Researchers introduce LOGOS (Language Of Generative Objects in Science), a generative language model that encodes heterogeneous scientific objects and spatial interactions as discrete token sequences within a single autoregressive framework, avoiding explicit coordinates or geometric neural networks. Models are trained at 1B, 3B, and 8B parameter scales and consistently match or outperform domain-specific baselines across diverse scientific tasks. The work argues that AI for Science should converge on shared architectures and training paradigms with LLMs rather than maintaining a separate technical stack. Model weights are released publicly.

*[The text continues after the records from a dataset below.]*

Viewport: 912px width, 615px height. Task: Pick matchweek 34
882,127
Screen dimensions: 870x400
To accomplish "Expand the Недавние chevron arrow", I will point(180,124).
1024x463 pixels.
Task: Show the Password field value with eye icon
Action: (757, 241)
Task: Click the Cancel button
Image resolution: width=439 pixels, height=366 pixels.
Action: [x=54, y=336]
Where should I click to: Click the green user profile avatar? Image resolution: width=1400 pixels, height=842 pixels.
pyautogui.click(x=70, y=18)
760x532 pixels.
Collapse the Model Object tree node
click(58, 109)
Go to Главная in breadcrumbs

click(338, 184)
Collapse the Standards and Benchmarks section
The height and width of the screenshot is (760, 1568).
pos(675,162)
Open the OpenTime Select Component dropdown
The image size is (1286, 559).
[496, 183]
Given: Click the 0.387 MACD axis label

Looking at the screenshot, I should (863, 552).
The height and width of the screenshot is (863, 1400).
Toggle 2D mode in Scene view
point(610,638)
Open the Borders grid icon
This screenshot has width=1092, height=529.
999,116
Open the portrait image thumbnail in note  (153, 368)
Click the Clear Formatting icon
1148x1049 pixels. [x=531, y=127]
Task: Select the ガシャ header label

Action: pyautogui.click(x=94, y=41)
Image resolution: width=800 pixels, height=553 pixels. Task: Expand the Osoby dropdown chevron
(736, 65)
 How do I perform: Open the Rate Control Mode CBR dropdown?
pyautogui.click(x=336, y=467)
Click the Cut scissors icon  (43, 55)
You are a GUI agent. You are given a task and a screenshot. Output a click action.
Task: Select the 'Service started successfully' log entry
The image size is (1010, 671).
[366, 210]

A new arXiv paper evaluates Turkish idiomatic light verb construction (LVC) detection as a binary classification task, comparing a supervised BERTurk baseline against three instruction-tuned LLMs under zero-shot, one-shot, and few-shot prompting. Results show LLMs have very low LVC recall in zero-shot but improve substantially with demonstrations, though one-shot prompting can introduce strong model-specific biases. The supervised baseline remains competitive, while carefully constructed few-shot prompts allow GPT-OSS-20B and Qwen 2.5-14B to match or exceed it. The study highlights significant prompt sensitivity in Turkish metalinguistic classification tasks.